- **EXERCISE DESCRIPTION**:
Collect every line below that contains the word "Open", copying each one in full. Case counts, so only matches with identical capitalization qualify.
◇ ◇ ◇ ◇ ◇
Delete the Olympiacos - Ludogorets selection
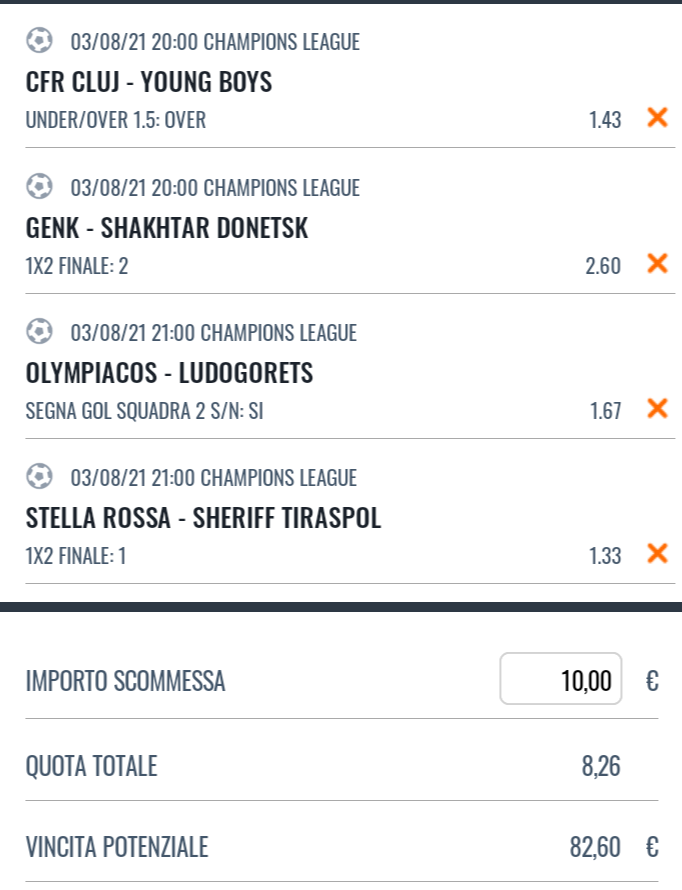 (657, 408)
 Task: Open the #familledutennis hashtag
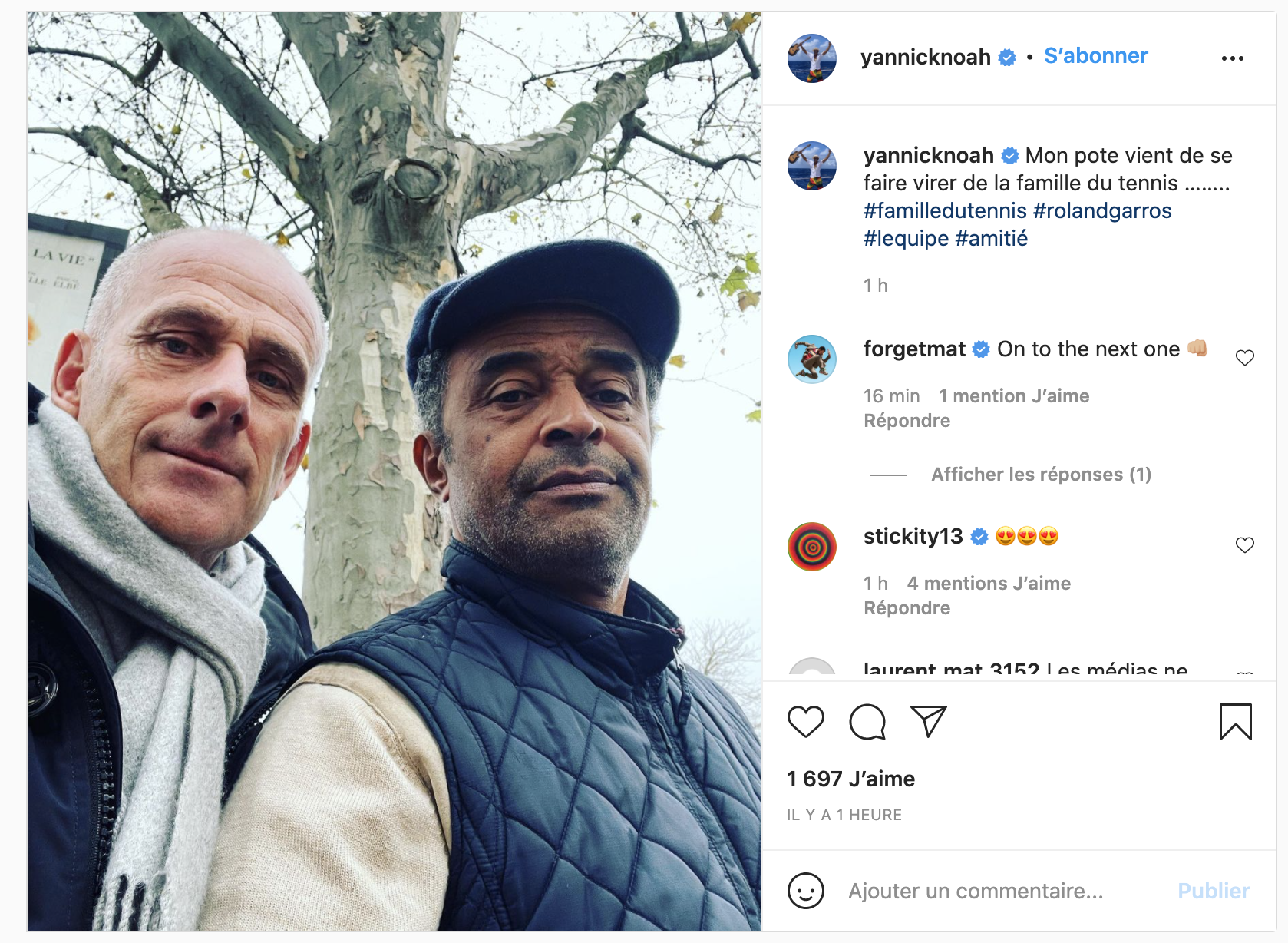coord(945,210)
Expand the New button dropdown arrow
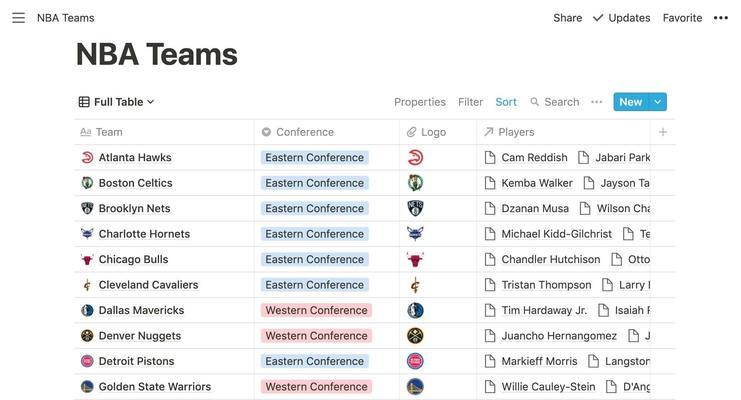Viewport: 741px width, 400px height. click(x=657, y=102)
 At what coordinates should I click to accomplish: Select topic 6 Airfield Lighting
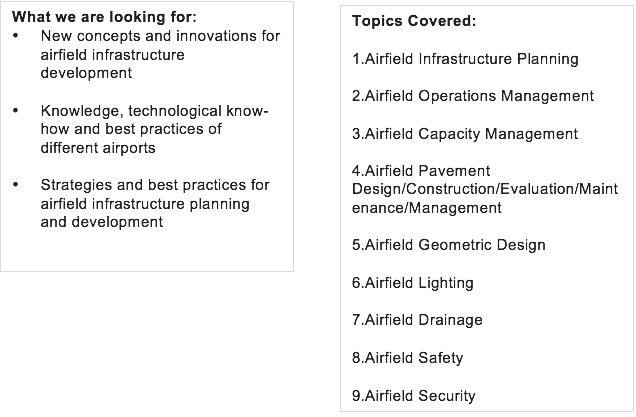coord(413,283)
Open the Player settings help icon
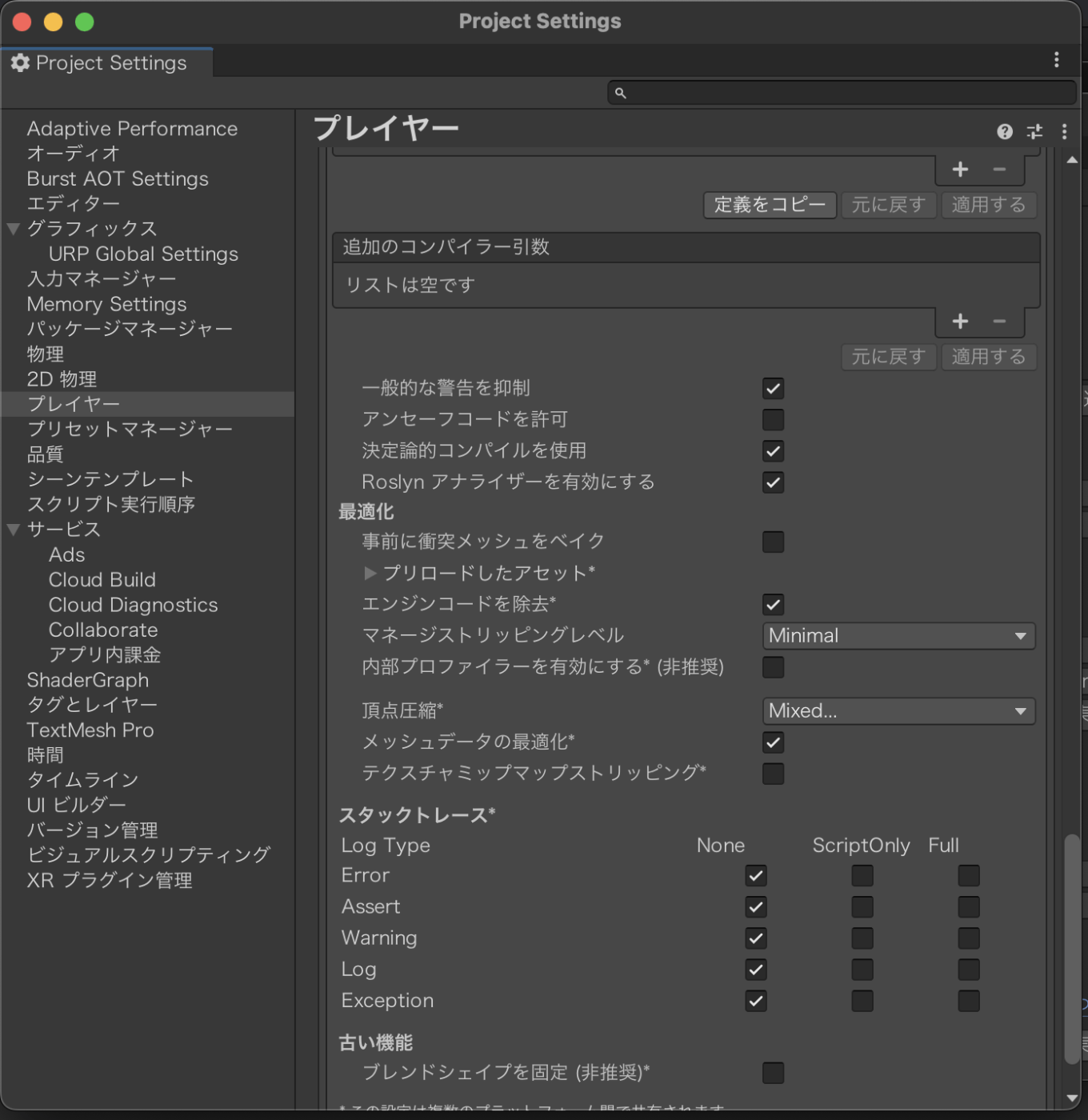 [1004, 131]
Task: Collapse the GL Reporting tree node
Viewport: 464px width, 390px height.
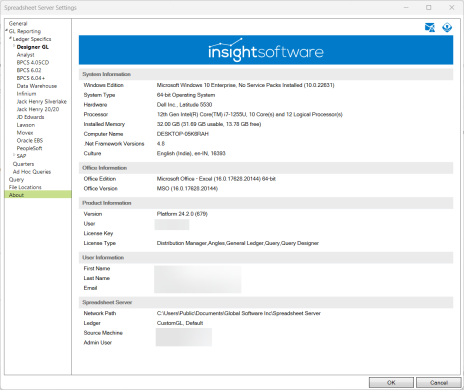Action: click(6, 30)
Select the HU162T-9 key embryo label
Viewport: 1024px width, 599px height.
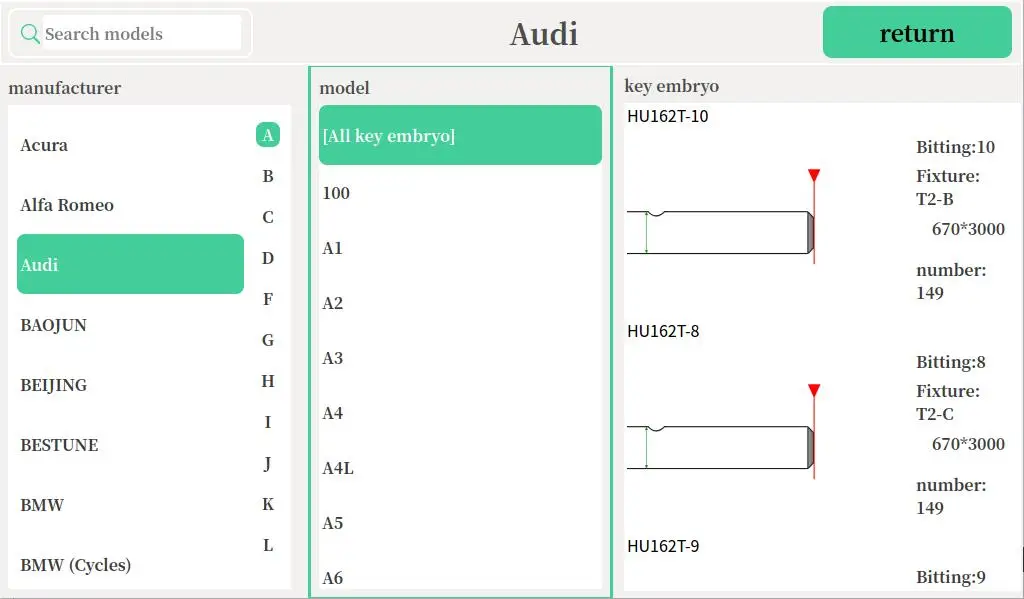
◇ ◇ ◇ ◇ ◇
- **FINAL ANSWER**:
 Task: Open the #familledutennis hashtag
Open the Player settings help icon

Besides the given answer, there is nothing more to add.